Grape

Aged beauties and vinous Lolitas

Each year, for the past three years, I have hosted a tasting of seriously mature (some might say geriatric) Cape wines. The age guideline for the event's reds is set at 25 years or older, and for whites, at least 20 years. Contemporary wisdom holds that these wines should long have passed their use-by dates.

Of course, every year there are disappointments. Most of the submissions prised out of the woodwork have only recently been properly stored. Wines from the 1940s and 1950s were made at a time when few homes had cellars, and none had air-conditioning. Even their producers stored them badly, with no real protection from temperature fluctuation and variations in ambient humidity.

The exercise is necessarily a hit-and-miss affair. Sceptics are surprised that anything decent emerges. It is wonderful, even breath-taking, when the number of truly extraordinary wines exceeds our expectations. There is also a palpable sense of relief when we are spared too many truly undrinkable samples.

It doesn't make much sense to produce a list of the best wines from each edition of this event. Firstly, they are largely unobtainable. (Just the same, if there is anyone out there with a large stash of Chateau Libertas from the 1940s and 1950s, or Nederburg and Zonnebloem from the early 1960s, I'd been keen to hear from you.)

Secondly, the fact that many have done well over several vintages and at a couple of tastings doesn't guarantee consistency. The circumstances themselves are simply too variable. Finally, the joys of old wines are not something that all enthusiasts necessarily share.

In one respect however, the tasting has wider applicability: with relatively few producers bottling under their own labels in the pre-1980s, there are patterns which are easily discerned. From these it is possible to conduct something of a forensic examination into when the maturation potential of Cape wine changed - from a long to a sometimes disappointingly short shelf-life - and perhaps even why.

Here the key observation is that it is the wines from before the mid-1960s which seem to have survived best. The extraordinary longevity of these more ancient vintages - all of which were made without any technological knowledge - can really only be attributed to the vineyards.

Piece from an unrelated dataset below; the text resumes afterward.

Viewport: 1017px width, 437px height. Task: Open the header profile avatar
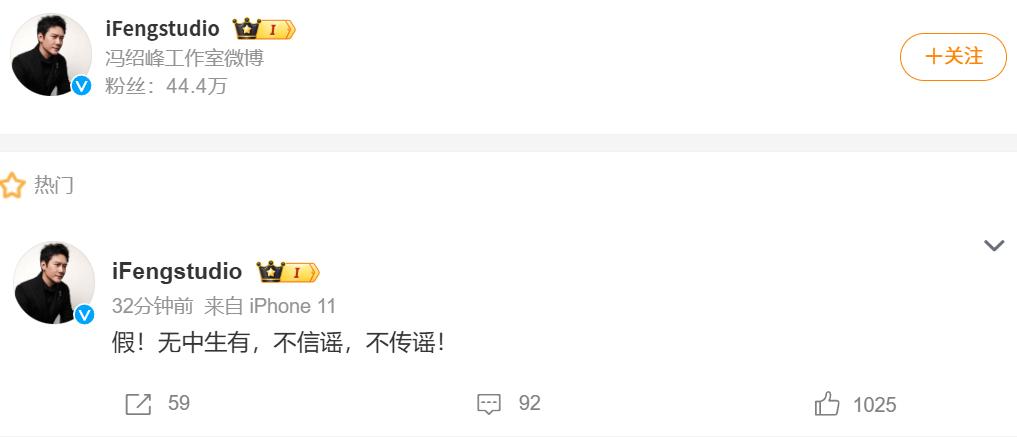click(52, 54)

The late Ronnie Melck - who was Managing Director of SFW (which made - or at least bottled - many of these treasures) believed that "greed" had changed everything. "In pursuit of bigger volumes we were less rigorous about the sites and the yields," he told me. The old bush-vine vineyards which supplied the best grapes were replaced, or lesser vineyards added to the fruit resource.

By the latter part of the 1960s, many of the wines were lighter, more polished, less rustic. In the next decade the introduction of the wine of origin legislation forced producers who had been a little loose in their labelling to use the varieties specified on the packaging. To do so they were compelled to include fruit from very young vineyards, further reducing the ageing potential of the wines.

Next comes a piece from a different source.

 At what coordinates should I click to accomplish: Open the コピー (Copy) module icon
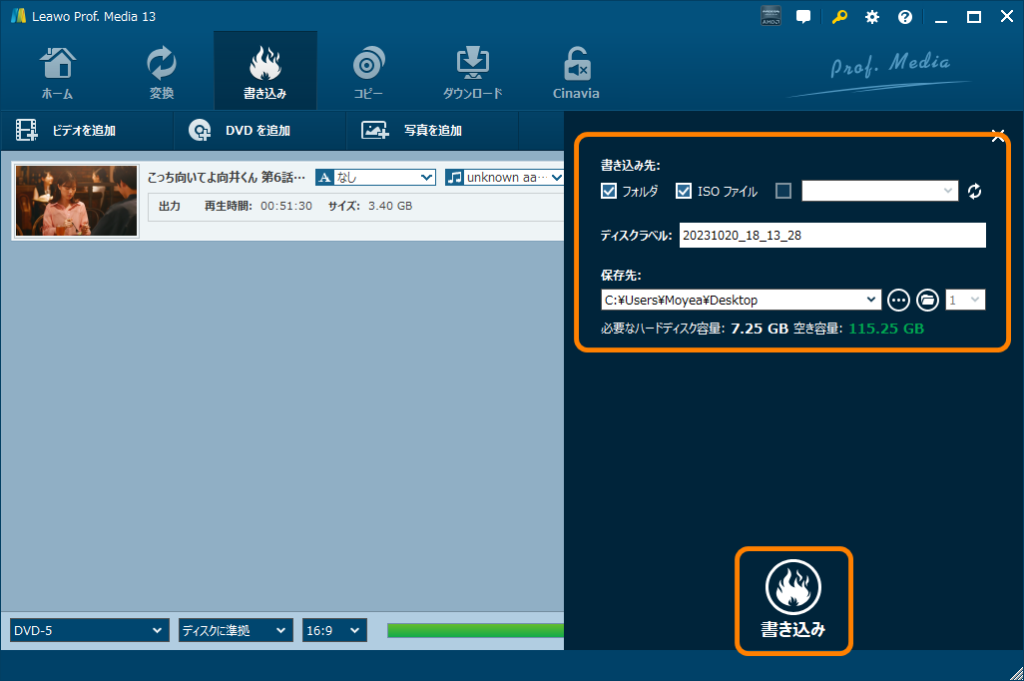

Five years later, the Cape discovered the joys of new wood vinification, subjecting these less robust grapes to dollops of (often sappy and poorly cured) oak. Then the ongoing battle with vineyard virus saw waves of new plantings, with the younger vines yielding more alcoholic fruit.

In the meantime we have become a nation with a penchant for vinous Lolitas. Aged wines require a less superficial intellectual and aesthetic engagement. They are obviously more fragile. The primary fruit notes which account for much of the appeal of younger wines begin to fade, transformed into tastes and aromas which conceal, rather than reveal, the varieties from which they were made. Sometimes there is a fine line between the enjoyment of an aged beauty and necrophilia. Wine encourages a constant determination of that boundary, perhaps with the promise that after the joys of the flesh, there are still the pleasures of the spirit.